Sarepta Therapeutics Announces Positive Vote from U.S. FDA Advisory Committee Meeting for SRP-9001 Gene Therapy to Treat Duchenne Muscular Dystrophy
Sarepta Therapeutics announced that the FDA Cellular, Tissue and Gene Therapies Advisory Committee voted 8-6 in favor of accelerated approval for SRP-9001, a gene therapy designed to treat Duchenne muscular dystrophy (DMD). The therapy aims to deliver a gene coding for a shortened, functional form of dystrophin to muscle cells, addressing the underlying cause of DMD.
The committee's decision was based on non-clinical evidence and data from studies 101, 102, and 103, along with an integrated analysis comparing functional results to a propensity-score-weighted external control. While not binding, this vote will be considered by the FDA in its final decision, with a regulatory action date set for May 29, 2023.

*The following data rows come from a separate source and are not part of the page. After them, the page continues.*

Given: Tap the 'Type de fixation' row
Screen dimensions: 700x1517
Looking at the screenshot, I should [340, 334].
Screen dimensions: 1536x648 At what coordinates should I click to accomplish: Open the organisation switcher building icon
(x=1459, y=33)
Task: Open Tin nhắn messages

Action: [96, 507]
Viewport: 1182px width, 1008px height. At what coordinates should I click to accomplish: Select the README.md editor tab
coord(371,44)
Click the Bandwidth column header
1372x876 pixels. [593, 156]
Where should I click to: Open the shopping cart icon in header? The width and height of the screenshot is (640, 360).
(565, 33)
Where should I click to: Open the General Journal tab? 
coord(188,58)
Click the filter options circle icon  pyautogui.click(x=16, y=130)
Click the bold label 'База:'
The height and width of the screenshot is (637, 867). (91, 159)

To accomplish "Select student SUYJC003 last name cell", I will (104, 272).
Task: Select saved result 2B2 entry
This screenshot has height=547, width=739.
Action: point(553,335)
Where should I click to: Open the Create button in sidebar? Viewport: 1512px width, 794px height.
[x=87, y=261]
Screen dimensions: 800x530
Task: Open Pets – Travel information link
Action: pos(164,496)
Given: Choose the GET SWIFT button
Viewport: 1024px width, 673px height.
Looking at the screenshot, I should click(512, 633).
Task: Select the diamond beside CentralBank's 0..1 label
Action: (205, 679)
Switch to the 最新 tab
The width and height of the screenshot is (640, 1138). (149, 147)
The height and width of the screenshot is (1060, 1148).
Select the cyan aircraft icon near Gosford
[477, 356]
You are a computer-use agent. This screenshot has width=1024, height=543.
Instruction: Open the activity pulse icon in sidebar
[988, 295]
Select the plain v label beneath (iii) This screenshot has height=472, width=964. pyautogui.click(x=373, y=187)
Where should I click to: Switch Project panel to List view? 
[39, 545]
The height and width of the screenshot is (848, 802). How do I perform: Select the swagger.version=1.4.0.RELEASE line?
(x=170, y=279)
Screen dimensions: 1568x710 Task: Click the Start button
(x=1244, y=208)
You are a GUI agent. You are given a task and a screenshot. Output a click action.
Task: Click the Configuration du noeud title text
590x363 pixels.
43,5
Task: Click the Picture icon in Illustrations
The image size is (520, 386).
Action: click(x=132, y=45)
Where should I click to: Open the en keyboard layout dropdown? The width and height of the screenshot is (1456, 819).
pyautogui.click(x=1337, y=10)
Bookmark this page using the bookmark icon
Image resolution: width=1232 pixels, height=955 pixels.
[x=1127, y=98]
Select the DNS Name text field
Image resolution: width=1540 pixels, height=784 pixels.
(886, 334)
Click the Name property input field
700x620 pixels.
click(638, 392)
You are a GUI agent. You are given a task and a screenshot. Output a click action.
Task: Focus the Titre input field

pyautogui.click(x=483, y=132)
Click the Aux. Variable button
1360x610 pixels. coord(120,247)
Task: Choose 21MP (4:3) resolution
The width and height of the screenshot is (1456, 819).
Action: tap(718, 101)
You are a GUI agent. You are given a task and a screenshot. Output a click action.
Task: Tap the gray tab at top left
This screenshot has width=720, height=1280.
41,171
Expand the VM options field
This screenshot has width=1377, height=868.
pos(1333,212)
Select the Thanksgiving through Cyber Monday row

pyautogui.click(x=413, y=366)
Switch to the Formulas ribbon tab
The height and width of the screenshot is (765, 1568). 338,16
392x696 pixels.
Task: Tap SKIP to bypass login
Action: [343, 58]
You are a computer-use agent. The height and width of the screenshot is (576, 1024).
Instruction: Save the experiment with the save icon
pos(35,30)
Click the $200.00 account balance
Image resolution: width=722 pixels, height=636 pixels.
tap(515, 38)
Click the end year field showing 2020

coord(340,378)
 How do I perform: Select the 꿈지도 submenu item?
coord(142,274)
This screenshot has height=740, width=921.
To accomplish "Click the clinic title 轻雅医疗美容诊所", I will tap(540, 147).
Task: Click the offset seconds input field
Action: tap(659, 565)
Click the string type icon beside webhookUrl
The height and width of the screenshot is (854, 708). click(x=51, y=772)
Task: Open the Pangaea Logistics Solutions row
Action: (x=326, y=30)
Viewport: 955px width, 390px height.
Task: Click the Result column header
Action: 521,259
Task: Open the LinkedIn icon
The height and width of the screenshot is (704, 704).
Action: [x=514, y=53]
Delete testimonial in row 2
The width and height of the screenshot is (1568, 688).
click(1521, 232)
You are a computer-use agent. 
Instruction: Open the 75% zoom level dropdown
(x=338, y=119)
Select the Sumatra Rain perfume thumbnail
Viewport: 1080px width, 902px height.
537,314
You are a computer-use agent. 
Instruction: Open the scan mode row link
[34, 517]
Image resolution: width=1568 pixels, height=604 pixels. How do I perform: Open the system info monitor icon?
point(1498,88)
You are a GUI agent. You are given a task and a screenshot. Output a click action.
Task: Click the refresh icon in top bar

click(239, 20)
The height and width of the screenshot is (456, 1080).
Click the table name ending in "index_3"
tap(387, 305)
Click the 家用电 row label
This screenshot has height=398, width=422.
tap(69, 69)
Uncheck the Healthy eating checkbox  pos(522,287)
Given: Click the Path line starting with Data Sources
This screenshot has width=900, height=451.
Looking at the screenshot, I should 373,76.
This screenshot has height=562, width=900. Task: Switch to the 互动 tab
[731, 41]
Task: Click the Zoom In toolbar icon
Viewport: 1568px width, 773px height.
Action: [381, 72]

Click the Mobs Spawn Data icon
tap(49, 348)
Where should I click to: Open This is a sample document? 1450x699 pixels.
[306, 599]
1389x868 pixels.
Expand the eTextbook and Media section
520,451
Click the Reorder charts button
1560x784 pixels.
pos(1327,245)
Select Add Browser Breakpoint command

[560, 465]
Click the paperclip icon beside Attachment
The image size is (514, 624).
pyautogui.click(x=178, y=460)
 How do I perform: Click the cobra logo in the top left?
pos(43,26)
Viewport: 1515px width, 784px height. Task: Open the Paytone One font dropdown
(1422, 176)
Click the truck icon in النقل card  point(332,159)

SRP-9001 is currently under priority review by the FDA. Sarepta plans to commercialize the therapy in the United States upon approval, while Roche will handle distribution outside the U.S. as part of a partnership formed in December 2019.
Sarepta Therapeutics ha annunciato che il Comitato Consultivo dell'FDA per Terapie Cellulari, Tissutali e Geniche ha votato 8-6 a favore dell'approvazione accelerata per SRP-9001, una terapia genica progettata per trattare la distrofia muscolare di Duchenne (DMD). La terapia mira a fornire un gene che codifica per una forma accorciata e funzionale della distrofina alle cellule muscolari, affrontando la causa sottostante della DMD.
La decisione del comitato si è basata su prove non cliniche e dati provenienti dagli studi 101, 102 e 103, insieme a un'analisi integrata che confronta i risultati funzionali a un controllo esterno ponderato per punteggio di propensione. Anche se non vincolante, questo voto sarà preso in considerazione dall'FDA nella sua decisione finale, con una data di azione regolamentare fissata per il 29 maggio 2023.
SRP-9001 è attualmente in fase di revisione prioritaria da parte dell'FDA. Sarepta prevede di commercializzare la terapia negli Stati Uniti dopo l'approvazione, mentre Roche gestirà la distribuzione al di fuori degli Stati Uniti come parte di una partnership formata nel dicembre 2019.
Sarepta Therapeutics anunció que el Comité Asesor de Terapias Celulares, Tisulares y Génicas de la FDA votó 8-6 a favor de la aprobación acelerada para SRP-9001, una terapia génica diseñada para tratar la distrofia muscular de Duchenne (DMD). La terapia tiene como objetivo entregar un gen que codifica una forma acortada y funcional de distrofina a las células musculares, abordando la causa subyacente de la DMD.
La decisión del comité se basó en evidencia no clínica y datos de los estudios 101, 102 y 103, junto con un análisis integrado que compara los resultados funcionales con un control externo ponderado por puntaje de propensión. Aunque no es vinculante, este voto será considerado por la FDA en su decisión final, con una fecha de acción regulatoria establecida para el 29 de mayo de 2023.
SRP-9001 está actualmente bajo revisión prioritaria por parte de la FDA. Sarepta planea comercializar la terapia en los Estados Unidos tras su aprobación, mientras que Roche se encargará de la distribución fuera de los EE.UU. como parte de una asociación formada en diciembre de 2019.
사레프타 테라퓨틱스는 FDA 세포, 조직 및 유전자 치료 자문 위원회가 SRP-9001의 가속 승인을 찬성 8표, 반대 6표로 통과시켰다고 발표했습니다. 이 유전자 치료는 두센 근육 위축증(DMD) 치료를 위해 설계되었습니다. 이 요법은 근육 세포에 단축된 기능형 디스트로핀을 코딩하는 유전자를 전달하여 DMD의 근본 원인을 다루는 것을 목표로 합니다.
위원회의 결정은 비임상 증거와 연구 101, 102 및 103의 데이터, 그리고 성과 결과를 외부 대조군과 비교한 통합 분석을 바탕으로 했습니다. 비록 구속력이 없지만, 이 표결은 FDA의 최종 결정에 고려될 것이며 규제 조치 날짜는 2023년 5월 29일로 설정되어 있습니다.
SRP-9001은 현재 FDA의 우선 심사를 받고 있습니다. 사레프타는 승인이 얻어지면 미국에서 요법을 상용화할 계획이며, 로슈는 2019년 12월에 형성된 파트너십의 일환으로 미국 외 지역의 유통을 담당할 것입니다.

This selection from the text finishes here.